While in many ways the reluctance to change quickly is a good thing. For example, many academic organizations rely on a diverse portfolio of stakeholders for funding and lack a robust financial safety net. A misstep could lead not simply to a dilution of their historic mission, but to real financial and existential problems.

There were two big decisions that took center stage at the ASOR annual meeting. First, we continue to discuss the long-term relationship with the Society of Biblical Literature meeting which generally overlaps with ASOR and occurs in the same city. Since the American Academy of Religion annual meeting now also coincides with SBL and ASOR, it has become difficult for ASOR to find suitable accommodations in the same city. As a result, ASOR has to decide whether it needs to change when and where it holds its meetings. There are real practical implications to this since about a fifth of ASOR members also are SBL members and participate in both meetings.

This also has opened a conversation about how to make the meetings more accommodating to graduate students, contingent faculty, avocational scholars, and recent Ph.Ds who often have fewer resources and time to attend meetings. The cost of airfare, for example, was a concern especially if ASOR moved to a “second tier” city. At the same time, the cost and quality of accommodations were a concern in cities that tend to be airport hubs. Some fretted also about having to pick between ASOR and SBL and about the impact on the range and quality of papers at both conferences if they were to go their separate ways. 

While this might appear to be a largely practical matter of cost and convenience, it also has an intellectual component. Over the past 20 years, ASOR has changed and come to embrace more than the archaeology of the Levant and “Biblical” concerns, periods, and problems. A divorce from SBL would likely continue, if not accelerate, this trend and contribute to the ongoing transformation of ASOR members, its conference, and publications.

The other major conversation at the conference was about ASOR’s name: the American Schools of Oriental Research. They hosted a workshop on this topic at their annual meeting, but unfortunately, I wasn’t able to attend. Fortunately, the issue was a constant topic of conversation throughout the meeting. The context for this name change is that the term “Oriental” is closely associated with colonialist practice as scholars like Edward Said has taught us. The concept of the “Orient” from which the name of organization (and countless others) derives carries with it a dense network of racial, cultural, political, and even economic associations that developed from the various branches of continental “Oriental studies” that defined and supported colonial practices. 

The persistence of the term “Oriental” in the ASOR name is a historical artifact laden with baggage that directly impacts the intellectual mission of our organization. We simply cannot be both “oriental” and post-colonial, for example.
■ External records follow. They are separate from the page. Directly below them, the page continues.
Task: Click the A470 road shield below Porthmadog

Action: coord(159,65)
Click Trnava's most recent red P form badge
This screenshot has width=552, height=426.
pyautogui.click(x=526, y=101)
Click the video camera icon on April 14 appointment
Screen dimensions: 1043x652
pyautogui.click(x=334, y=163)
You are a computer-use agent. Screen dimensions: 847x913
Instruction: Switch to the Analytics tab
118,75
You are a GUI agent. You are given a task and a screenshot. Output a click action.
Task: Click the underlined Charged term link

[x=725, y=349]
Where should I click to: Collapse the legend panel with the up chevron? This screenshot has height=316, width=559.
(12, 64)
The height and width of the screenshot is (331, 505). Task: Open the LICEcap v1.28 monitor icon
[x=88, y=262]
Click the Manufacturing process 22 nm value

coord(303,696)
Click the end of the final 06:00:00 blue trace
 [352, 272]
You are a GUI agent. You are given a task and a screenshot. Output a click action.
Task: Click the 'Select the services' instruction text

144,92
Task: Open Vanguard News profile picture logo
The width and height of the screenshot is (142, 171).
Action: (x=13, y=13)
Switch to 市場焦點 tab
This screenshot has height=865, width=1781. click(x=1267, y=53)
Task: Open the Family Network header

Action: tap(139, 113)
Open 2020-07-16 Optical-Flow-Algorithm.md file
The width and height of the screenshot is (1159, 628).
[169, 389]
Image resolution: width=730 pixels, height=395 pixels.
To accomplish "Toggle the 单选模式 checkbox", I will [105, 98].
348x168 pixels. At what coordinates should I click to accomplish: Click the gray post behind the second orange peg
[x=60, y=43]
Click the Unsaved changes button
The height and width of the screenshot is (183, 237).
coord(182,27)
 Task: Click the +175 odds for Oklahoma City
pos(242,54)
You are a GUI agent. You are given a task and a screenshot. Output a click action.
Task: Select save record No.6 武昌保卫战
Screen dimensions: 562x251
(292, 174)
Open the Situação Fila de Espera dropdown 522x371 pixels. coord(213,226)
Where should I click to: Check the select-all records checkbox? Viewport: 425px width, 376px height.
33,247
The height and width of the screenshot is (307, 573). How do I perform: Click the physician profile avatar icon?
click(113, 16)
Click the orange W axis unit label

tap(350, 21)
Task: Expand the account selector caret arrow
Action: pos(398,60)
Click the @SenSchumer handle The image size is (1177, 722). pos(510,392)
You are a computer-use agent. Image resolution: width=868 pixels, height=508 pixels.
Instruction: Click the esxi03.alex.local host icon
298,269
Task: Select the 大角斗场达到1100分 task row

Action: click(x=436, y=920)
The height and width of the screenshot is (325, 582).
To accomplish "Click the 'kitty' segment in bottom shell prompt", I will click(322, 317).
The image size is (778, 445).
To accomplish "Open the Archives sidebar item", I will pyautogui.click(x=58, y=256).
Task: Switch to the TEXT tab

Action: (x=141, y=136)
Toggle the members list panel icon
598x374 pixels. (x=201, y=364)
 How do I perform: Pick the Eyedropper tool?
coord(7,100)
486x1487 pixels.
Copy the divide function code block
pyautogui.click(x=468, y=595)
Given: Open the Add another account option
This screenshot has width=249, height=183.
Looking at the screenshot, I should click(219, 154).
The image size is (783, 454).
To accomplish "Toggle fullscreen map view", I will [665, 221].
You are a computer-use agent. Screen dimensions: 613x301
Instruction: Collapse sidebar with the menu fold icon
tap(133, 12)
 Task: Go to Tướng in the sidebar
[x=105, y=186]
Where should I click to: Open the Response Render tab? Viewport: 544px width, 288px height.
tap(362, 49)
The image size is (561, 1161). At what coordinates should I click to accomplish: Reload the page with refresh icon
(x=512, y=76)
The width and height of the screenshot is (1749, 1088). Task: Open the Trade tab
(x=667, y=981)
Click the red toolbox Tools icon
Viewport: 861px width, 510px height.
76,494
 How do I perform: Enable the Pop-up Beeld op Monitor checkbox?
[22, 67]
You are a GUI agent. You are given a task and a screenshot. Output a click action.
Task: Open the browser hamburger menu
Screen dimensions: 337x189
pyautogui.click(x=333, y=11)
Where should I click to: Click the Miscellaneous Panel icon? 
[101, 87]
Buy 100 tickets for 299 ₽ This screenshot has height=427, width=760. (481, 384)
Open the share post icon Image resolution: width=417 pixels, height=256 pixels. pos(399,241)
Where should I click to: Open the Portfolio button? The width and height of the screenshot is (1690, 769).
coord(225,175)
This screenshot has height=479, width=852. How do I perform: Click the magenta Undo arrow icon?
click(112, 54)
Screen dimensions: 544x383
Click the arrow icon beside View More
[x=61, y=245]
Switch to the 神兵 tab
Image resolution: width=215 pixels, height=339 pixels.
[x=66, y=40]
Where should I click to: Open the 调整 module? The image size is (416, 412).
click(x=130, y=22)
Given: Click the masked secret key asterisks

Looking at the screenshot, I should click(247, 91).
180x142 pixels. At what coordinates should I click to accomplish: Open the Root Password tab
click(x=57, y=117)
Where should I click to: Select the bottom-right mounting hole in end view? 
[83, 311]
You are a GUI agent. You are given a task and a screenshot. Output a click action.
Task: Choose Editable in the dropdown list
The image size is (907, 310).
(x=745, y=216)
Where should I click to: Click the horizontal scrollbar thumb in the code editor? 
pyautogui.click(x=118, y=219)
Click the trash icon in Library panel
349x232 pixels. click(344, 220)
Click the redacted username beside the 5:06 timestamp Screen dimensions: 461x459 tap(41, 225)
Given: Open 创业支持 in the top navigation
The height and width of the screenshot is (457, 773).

We can’t preach that we respect and value our colleagues and communities in Cyprus, Turkey, Israel, Palestine, Syria, Jordan, Iraq, Egypt or anywhere else that ASOR affiliated scholars work, while also officially recognizing Orientalism in our name. It’s intellectually inconsistent and politically incongruous. 

The name has to change and there appears to be broad consensus on this point. A new name for ASOR, however, will certainly be the greater challenge. On the one hand, renaming ASOR will not eliminate the Orientalist past (and, frankly, present) of the organization, but it will de-emphasize its impact on our future. On the other hand, so much of our discipline of archaeology (and history) is grounded in the same intellectual and political moments that produced Orientalism (for example, the Enlightenment), if we can even consider Orientalism and archaeology to be genuinely separate things. Rebranding ASOR will show intent to challenge basic assumptions about archaeological ways of thinking, traditions, methods, and practices, but the job itself is far from over. If incremental changes within the disciplines that make up ASOR have led us to this point, then we have to hope that they’re part of a longer trajectory that bends toward practices that are more inclusive, dynamic, and liberating.